Document excerpt:
:::::

Tuesday, January 8, 2008

Not Everyone Loves A Victim

copyright 2007 by Gary L. Pullman


America loves victims. Being a victim excuses one from irresponsibility. Victims receive a free pass that excuses them from responsible behavior and from the consequences of their irresponsible actions. Victimization is a marvelous source of self-pity that helps to perpetuate one’s anger at the world and one’s belief that one is justified in doing whatever one likes, since, after all, one has been victimized. Something unjust has happened; therefore, one is entitled to act in whatever fashion he or she wishes to act.

Horror fiction takes issue with this stance. In horror stories, victims are frequently dispatched without mercy, violently and with finality, or are allowed to survive only to be further victimized, even more horribly, before they’re killed in some hideous manner or another, at an appropriately climactic moment.


In the past, most horror victims have been women, a fact that many feminists attribute to misogyny. There may be some truth to this charge, as witness the declaration of Edgar Allan Poe, in “The Philosophy of Composition”: “The death. . . of a beautiful woman is unquestionably the most poetical topic in the world.” However, there may be reasons other than simply misogyny. There may be practical considerations.


In American society, women are permitted to cry unashamedly, for pretty much any reason and under pretty much any circumstances, and they tend to do so with regularity, expressing a wide range of emotions that includes both happiness and sorrow as well as anger and fear. In general, women are allowed--indeed, encouraged--to be more emotionally expressive than men, and, again, they tend to do so. This tendency makes them ideal as emotional indicators. In movies (and, indeed, in literary texts), they show the audience (or the readers) how to feel about a situation. The audience, identifying with them, understands that they should feel the same way about what is happening to the characters as the emotive female character, or the emotional indicator, feels.


Although it is not a horror movie, Tank illustrates the use of this technique. At various moments, as circumstances warrant, Jenilee Harrison’s character, Sarah, traveling inside the tank driven by James Garner’s character, Sgt. Zack Carey, at various moments, expresses anxiety, concern, fear, and exultation. Seeing her convey these emotions, the audience understands that they, too, should feel the same way. She’s the film’s emotional indicator.

:::::

Written task 1: In the essay on horror victims, which film does the author use to illustrate the emotional-indicator technique?
Written task 2: Please carry on the essay on horror victims from its final sentence.

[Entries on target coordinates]
:::::

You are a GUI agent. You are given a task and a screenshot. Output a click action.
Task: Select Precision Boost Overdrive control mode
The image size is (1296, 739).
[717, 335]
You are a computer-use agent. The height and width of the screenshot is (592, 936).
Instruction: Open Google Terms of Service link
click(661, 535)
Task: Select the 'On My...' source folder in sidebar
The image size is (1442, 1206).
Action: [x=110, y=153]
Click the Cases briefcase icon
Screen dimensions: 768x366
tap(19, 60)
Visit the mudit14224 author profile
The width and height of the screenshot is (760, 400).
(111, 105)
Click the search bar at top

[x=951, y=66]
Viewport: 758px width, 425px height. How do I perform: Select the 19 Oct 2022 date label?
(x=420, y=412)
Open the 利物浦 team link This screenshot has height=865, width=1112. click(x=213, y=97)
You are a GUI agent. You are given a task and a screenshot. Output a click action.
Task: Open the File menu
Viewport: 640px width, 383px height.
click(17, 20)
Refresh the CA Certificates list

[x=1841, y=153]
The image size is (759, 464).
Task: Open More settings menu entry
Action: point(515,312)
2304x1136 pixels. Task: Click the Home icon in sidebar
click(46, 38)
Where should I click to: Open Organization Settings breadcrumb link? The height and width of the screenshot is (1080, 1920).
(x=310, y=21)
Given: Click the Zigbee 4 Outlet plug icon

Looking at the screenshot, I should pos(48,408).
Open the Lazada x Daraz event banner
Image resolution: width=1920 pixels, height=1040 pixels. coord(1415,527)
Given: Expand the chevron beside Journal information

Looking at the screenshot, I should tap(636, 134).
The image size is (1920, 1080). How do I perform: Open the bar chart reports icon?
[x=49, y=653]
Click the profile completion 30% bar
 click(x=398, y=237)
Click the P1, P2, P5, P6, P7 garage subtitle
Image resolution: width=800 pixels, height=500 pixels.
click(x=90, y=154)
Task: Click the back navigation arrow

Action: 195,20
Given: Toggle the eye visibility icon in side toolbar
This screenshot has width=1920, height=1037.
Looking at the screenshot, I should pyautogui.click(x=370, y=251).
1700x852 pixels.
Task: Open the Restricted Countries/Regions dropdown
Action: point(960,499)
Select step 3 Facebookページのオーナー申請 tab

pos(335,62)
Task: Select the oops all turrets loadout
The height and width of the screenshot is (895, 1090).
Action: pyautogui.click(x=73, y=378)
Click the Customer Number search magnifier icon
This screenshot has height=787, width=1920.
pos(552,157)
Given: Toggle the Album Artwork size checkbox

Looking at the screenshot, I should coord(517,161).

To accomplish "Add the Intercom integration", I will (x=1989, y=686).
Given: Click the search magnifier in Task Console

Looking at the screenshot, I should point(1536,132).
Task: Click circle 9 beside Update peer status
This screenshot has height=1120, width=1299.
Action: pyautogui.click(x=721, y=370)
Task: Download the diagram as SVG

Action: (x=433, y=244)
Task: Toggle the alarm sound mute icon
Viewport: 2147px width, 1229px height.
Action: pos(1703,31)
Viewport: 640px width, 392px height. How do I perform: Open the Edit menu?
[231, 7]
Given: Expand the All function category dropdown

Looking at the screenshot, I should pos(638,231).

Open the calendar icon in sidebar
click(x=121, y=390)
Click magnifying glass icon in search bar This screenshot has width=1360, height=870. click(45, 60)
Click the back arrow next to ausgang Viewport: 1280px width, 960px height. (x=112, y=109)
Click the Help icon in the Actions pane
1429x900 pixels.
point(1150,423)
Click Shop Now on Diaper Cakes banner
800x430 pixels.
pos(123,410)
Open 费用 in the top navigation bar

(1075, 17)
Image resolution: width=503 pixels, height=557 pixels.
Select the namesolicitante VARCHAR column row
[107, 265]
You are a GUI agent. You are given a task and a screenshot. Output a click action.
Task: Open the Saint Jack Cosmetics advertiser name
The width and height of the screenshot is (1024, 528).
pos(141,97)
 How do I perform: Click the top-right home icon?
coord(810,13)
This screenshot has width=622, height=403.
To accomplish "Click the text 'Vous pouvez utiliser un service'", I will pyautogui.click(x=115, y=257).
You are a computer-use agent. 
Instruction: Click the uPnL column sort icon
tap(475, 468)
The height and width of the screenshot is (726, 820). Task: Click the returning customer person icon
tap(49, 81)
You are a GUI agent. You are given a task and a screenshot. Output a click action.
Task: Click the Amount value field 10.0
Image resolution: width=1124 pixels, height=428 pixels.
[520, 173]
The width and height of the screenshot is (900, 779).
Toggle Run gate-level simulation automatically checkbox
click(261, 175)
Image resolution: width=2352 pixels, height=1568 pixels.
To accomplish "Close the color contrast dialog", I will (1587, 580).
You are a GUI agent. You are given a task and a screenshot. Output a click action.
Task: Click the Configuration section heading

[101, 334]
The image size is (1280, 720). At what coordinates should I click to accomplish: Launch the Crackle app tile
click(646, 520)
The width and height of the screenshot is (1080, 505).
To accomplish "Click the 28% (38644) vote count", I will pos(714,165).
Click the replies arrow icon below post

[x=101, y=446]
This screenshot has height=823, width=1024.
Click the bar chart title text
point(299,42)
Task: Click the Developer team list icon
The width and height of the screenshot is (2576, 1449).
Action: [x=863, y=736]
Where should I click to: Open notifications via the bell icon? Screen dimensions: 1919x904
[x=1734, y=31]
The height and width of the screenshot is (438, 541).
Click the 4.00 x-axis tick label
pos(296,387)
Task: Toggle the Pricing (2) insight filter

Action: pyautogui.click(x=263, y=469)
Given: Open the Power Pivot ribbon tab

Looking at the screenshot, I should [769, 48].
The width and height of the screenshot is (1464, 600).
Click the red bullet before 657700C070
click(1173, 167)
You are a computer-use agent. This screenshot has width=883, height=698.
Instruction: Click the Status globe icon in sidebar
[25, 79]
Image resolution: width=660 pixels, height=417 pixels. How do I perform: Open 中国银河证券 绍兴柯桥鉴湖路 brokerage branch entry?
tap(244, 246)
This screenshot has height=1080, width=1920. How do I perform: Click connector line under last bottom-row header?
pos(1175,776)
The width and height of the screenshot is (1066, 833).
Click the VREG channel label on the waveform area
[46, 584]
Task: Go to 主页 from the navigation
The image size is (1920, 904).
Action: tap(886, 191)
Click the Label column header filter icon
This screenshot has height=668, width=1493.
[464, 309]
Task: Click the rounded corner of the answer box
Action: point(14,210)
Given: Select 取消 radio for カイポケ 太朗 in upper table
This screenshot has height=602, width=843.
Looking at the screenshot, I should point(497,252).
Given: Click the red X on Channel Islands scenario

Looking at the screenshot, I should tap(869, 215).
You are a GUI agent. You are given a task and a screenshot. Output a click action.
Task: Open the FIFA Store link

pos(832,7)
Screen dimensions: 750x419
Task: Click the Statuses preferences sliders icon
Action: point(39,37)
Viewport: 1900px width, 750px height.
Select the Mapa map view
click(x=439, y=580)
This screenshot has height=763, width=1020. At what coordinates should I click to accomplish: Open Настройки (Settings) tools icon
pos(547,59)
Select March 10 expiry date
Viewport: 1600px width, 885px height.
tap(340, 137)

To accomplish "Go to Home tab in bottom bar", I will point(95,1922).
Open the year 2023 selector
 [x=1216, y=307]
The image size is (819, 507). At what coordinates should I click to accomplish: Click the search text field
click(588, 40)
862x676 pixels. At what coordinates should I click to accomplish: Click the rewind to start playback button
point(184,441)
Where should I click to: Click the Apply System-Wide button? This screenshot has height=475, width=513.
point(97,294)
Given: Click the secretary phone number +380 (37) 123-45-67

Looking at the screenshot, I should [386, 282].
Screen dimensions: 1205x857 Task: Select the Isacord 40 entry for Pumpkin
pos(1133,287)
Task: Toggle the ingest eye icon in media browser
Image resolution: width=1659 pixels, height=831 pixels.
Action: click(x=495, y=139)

:::::

Exercise response 1: Tank.

Exercise response 2:
The same technique is used to good effect in horror films (and literary narratives), although the emotional range tends to be much more limited, restricted, pretty much, to horror and its related feelings, such as anxiety, fear, revulsion, and terror. (That’s why actresses who appear in horror movies are known as "scream queens.") Because American society allows women a freer exercise of emotion, horror fiction often makes women victims. Stalked by a mad killer, abducted by a lovelorn monster, or hunted or attacked by an unspeakable creature, female victims’ expressions of terror, disgust, and panic inspire the same feelings in audiences and readers.


Women are physically weaker than men. Therefore, chivalry demands that men protect them from threats to life, limb, and sanity. In other words, female characters motivate male characters to risk their lives when, otherwise, the men folk might find it more desirable to exercise the better part of valor. In newsreel footage of one of Bob Hope’s USO shows, he brings out a beautiful female celebrity--Ann-Margaret, perhaps--and says to the assembled troops, “I just wanted to remind you of what you’re fighting for.”


The same principle is behind horror fiction’s employment of the weak, but luscious, female victim. Whether she lives or dies, she’s an inspiration to the fighting man. If she survives, he succeeds. If she dies, he fails. Therefore, her survival (or death) is an indicator of the heroic male character’s success (or failure) as a hero as well. The female victim or potential victim, as the case may be, both inspires the protective male and shows the audience that he’s a winner or a loser, depending upon whether his intervention on her behalf merits her trust. If she lives, her trust was merited; if she dies, it was not. If her protector succeeds, and she lives, he earns the audience’s respect and, if he already has their respect, it increases. If the macho man is to triumph, ultimately, over the monster, his doing so will be more believable because he has been able to defend the life of the potential female victim. If he fails, the audience accepts his failure because, earlier, he was unable to protect the female victim. In either case, the question as to whether the female character will live or die (and whether the male character will win or lose) provides suspense.


Not only do women, as victims, suggest how the audience or the readers should feel, motivate male characters, and indicate the manliness (or lack thereof) of their masculine protectors, but, when they meet their doom, they also heighten the horror of the story. This is probably what Poe had in mind when he stated that “the death. . . of a beautiful woman is unquestionably the most poetical topic in the world.” We want to believe that life has purpose, meaning, and value, and that all is not for naught. We want to believe that life is not “full of sound and fury, signifying nothing.” We feel that beauty indicates an interest on the part of the Creator in his creation, for beauty is not a quality that needs to be present in order for the universe to exist and operate. After all, despite the presence of any number of unattractive people, the universe seems to function according to impersonal “laws of nature.” Although most people would not want to do so, we could, if we had to, get by without beauty.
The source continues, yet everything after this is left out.